Unpromising days and nights quickly spiraled into chaos and sunrise. Pool parties. Rooftop parties. Bloghouse. Methadrome. Tripping in nearby water towns, and seeing a Danish guitarist fall out of a tree in a thunderstorm and break his arm, as 200 people on acid scream and the village head realizes this party has to stop now. Getting 500rmb cash for a Sunday English-tutoring session from a dad who, off half a bottle of Johnnie Walker, asks you – in front of his wife and kid – to go get sex workers, and taking the money straight to your tea dealer, whose apartment is filled with serious looking men with hand tattoos of crescent moons all sitting on the floor eating lamb, bread, and watching Rambo at high volume. Gunshots ring while you smoke out of a wooden bong with wooden matches. You’ve seen people throw up from this bong more than once. You get so high that when you arrive home, you hide behind your couch when someone starts banging on the door for 30 minutes, convinced it’s the police.
It's the water bill collector. He’s been coming every day this week.
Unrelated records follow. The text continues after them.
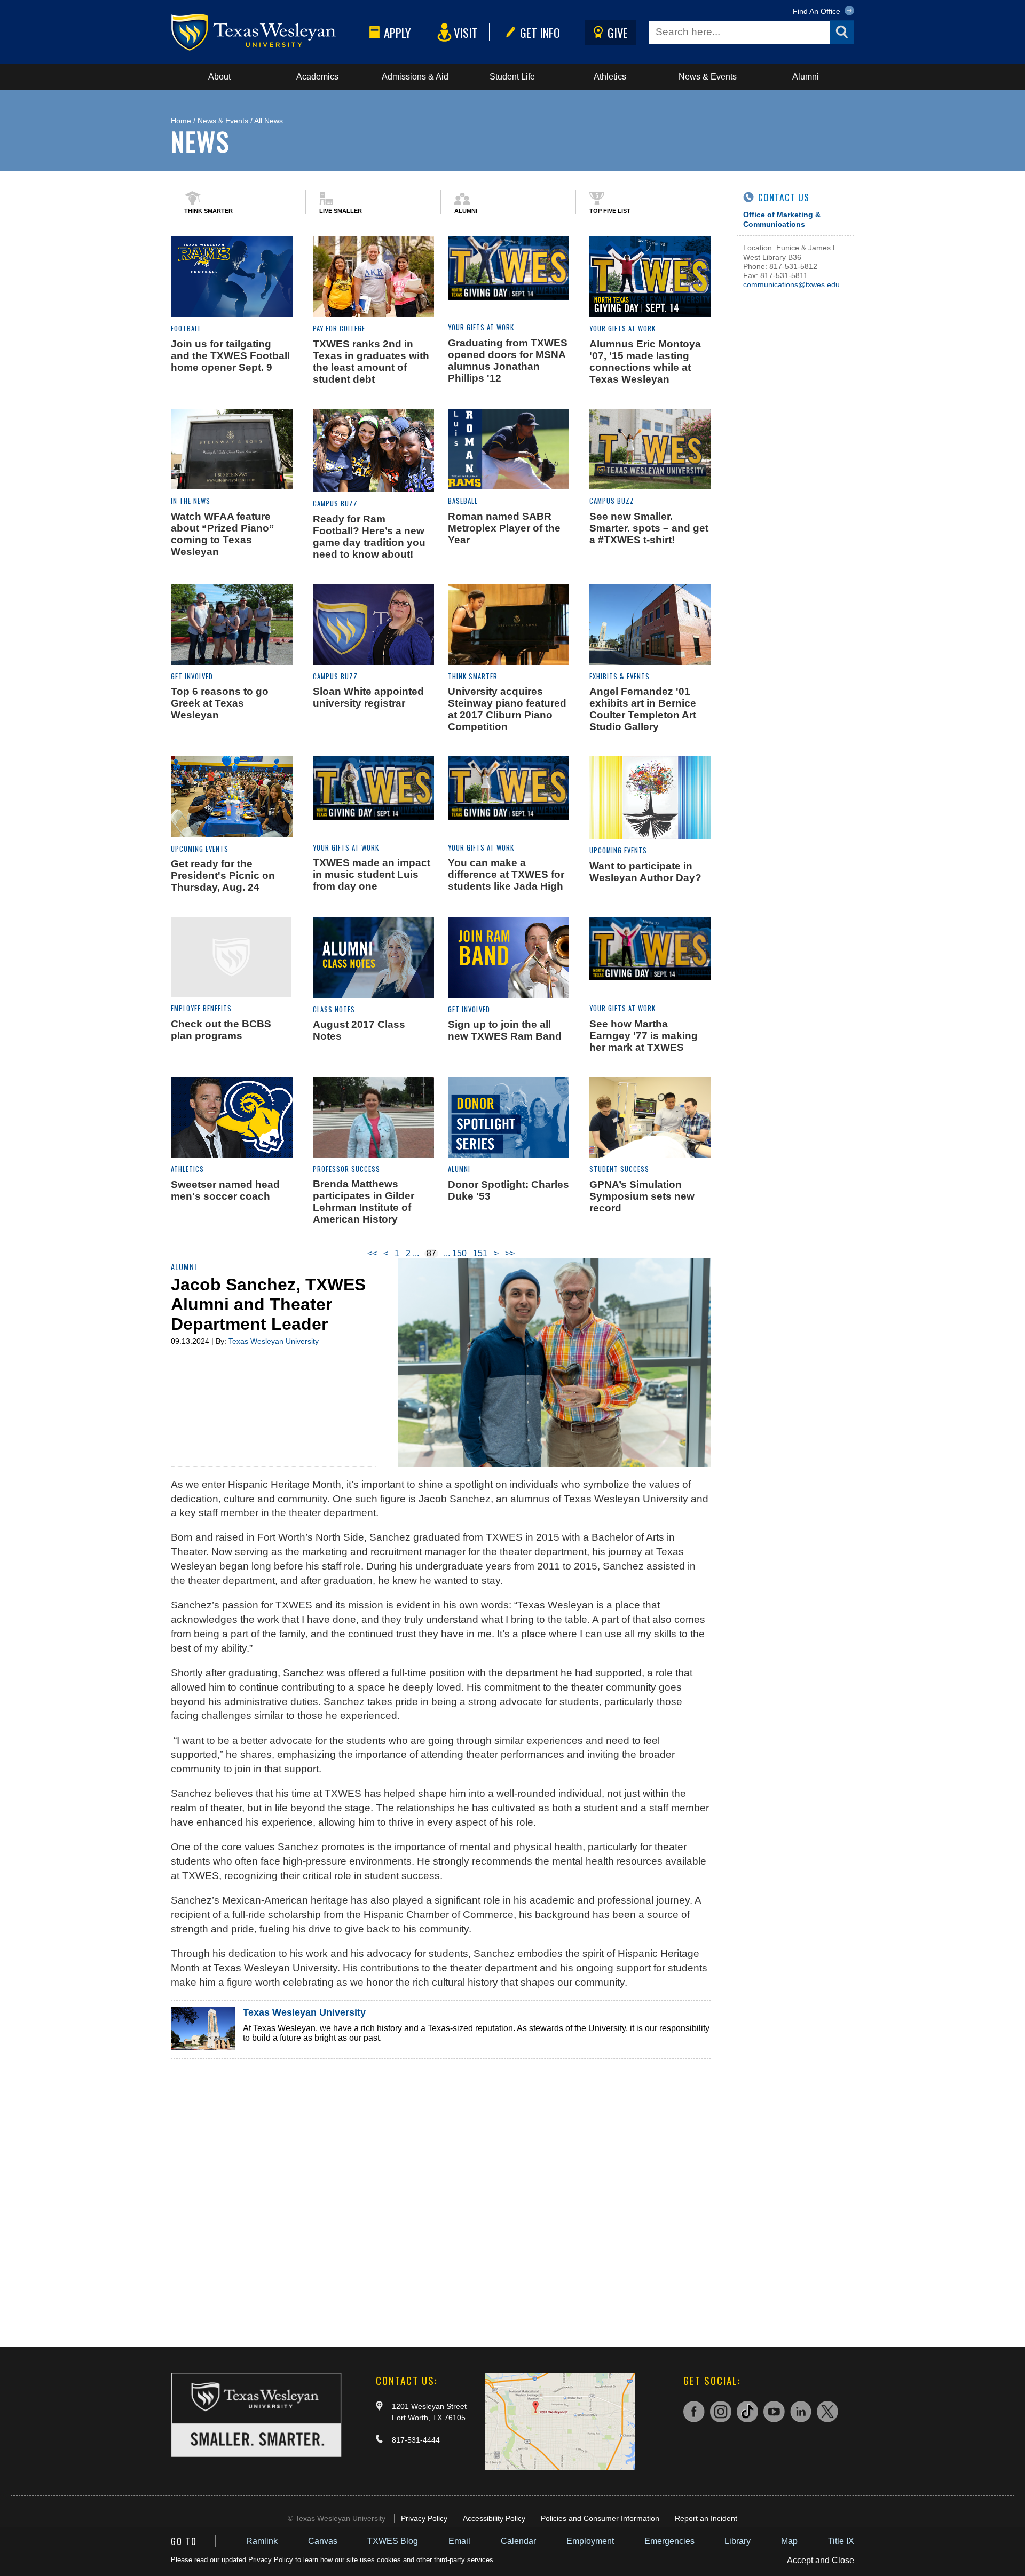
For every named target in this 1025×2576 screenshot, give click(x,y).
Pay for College (339, 328)
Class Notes (334, 1009)
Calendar (518, 2541)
A high school history teacher cooking crack in his kitchen while his wife and kids watch bootleg DVDs in the next room. Fortunes made and lost. Random crackdowns. The taste of gin and tonic mixed with Zhong Nan Hai cigarettes. Brand events. Clubs with bouncy, sticky light-up dancefloors. Former bomb shelters converted into basements home to record shops, art collectives, and gay saunas. “White gigs”. Kentucky Fried Chicken. Smoking spliffs in massage parlors and ordering McDonalds delivery. Clubs full of people paid to be there. Getting a visa for your blind rescue cat angel. “Youth culture”. 3G cellular service. Writing articles about the constant churn of “new venues”. This week: someone opened an unlicensed Harry Potter themed milkshake restaurant and it sucks. Having several chaotic relationships and only many years later realizing that you’re drawn to chaos, and that’s a big reason why you decided to stay a bit longer.
And then a bit longer. And a bit longer.
WHEN THE SUN GOES DOWN IN THE EAST
The party crashed when paranoia washed over the city. Testing season. Phones cloned at police stations. Friends hid in attics for days. Others disappeared for weeks or months and met worried faces upon their sudden return. Others shaved all their body hair, even the eyebrows. You heard one friend flew to the border, rented a truck, and got out through Kazakhstan. Hip hop suddenly became the most popular music in the country, with rappers grinning on Sprite commercials during the Chinese New Year holiday.
Objectively, rents climbed, visas got harder, phone cameras sharpened, and social media got stickier. This all happened gradually, but 2017 was a swerve.
And then, 2020. Many dipped; some went to Southeast Asia and never returned, others went home and got stuck. Some stayed for the next chapters, fueled by algorithms and alcohol. It feels like the worst is over, and opportunity still awaits, but the freedom of that wild time between in the early 2010s could never happen again.